* **DIRECTIVE**
Please find every line in the items below that contains the string "text" and copy each one.

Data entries
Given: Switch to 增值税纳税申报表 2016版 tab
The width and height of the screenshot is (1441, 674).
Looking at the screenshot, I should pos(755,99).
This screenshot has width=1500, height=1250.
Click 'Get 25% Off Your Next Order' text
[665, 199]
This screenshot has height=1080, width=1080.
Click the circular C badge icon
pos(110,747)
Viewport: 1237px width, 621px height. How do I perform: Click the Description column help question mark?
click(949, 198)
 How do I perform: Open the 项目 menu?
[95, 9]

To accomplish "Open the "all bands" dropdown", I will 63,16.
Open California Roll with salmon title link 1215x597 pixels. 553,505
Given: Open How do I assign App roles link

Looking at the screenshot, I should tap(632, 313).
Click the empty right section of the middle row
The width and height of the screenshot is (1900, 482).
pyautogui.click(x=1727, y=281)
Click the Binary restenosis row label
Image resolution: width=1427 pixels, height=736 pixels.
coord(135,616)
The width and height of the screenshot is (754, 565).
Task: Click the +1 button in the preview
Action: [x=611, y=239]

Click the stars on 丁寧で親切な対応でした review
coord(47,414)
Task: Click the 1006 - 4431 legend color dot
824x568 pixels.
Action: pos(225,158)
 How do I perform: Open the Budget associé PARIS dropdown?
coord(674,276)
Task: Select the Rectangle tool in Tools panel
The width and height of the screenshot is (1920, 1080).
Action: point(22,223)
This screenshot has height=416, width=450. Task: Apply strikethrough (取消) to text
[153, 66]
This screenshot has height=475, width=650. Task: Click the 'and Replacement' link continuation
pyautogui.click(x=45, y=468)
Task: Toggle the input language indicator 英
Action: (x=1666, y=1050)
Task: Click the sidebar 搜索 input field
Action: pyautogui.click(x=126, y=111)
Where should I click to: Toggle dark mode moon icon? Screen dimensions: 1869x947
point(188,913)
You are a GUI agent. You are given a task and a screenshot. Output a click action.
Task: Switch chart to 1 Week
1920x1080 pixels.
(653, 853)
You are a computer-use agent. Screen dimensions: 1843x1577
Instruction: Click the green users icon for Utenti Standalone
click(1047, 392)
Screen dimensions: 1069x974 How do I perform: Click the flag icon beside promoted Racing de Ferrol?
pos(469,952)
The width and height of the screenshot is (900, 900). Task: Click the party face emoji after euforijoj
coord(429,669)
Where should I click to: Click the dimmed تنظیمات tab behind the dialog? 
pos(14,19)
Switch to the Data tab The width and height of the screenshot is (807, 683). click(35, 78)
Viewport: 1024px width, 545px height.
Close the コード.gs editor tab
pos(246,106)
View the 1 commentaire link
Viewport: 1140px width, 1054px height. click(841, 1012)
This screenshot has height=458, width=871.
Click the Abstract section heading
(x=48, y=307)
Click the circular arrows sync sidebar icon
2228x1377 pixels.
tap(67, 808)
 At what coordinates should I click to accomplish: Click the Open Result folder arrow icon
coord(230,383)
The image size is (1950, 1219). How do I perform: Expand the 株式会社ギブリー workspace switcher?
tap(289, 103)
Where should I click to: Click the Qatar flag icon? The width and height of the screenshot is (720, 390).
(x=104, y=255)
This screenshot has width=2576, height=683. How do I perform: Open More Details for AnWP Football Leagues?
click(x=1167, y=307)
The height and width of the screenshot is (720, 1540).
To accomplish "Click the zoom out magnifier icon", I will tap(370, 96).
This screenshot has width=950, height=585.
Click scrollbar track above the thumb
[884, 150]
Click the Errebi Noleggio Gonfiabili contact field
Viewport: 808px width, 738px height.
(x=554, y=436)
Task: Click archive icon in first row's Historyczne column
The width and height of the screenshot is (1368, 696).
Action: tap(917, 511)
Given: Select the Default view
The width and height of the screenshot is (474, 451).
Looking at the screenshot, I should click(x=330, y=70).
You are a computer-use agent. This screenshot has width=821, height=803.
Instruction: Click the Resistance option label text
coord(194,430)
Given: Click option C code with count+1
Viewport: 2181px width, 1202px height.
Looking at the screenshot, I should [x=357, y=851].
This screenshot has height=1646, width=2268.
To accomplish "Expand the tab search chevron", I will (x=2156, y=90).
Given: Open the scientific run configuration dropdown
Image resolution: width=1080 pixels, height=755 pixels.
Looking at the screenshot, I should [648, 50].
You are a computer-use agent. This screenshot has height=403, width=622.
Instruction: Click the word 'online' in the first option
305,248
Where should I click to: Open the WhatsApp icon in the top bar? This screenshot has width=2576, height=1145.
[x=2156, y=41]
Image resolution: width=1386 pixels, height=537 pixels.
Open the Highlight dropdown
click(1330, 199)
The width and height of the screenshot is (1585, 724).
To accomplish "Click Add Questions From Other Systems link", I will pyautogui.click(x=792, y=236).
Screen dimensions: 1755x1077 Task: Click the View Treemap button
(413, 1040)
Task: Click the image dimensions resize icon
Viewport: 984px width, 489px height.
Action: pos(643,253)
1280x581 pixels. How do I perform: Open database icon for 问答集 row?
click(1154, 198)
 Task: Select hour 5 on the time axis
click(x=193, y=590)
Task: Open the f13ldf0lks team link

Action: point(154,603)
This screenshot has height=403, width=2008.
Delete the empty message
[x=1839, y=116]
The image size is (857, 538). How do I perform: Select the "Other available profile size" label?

* **ANSWER TO THE EXERCISE**
Click 'Get 25% Off Your Next Order' text
This screenshot has height=416, width=450. Task: Apply strikethrough (取消) to text
Instruction: Click the Resistance option label text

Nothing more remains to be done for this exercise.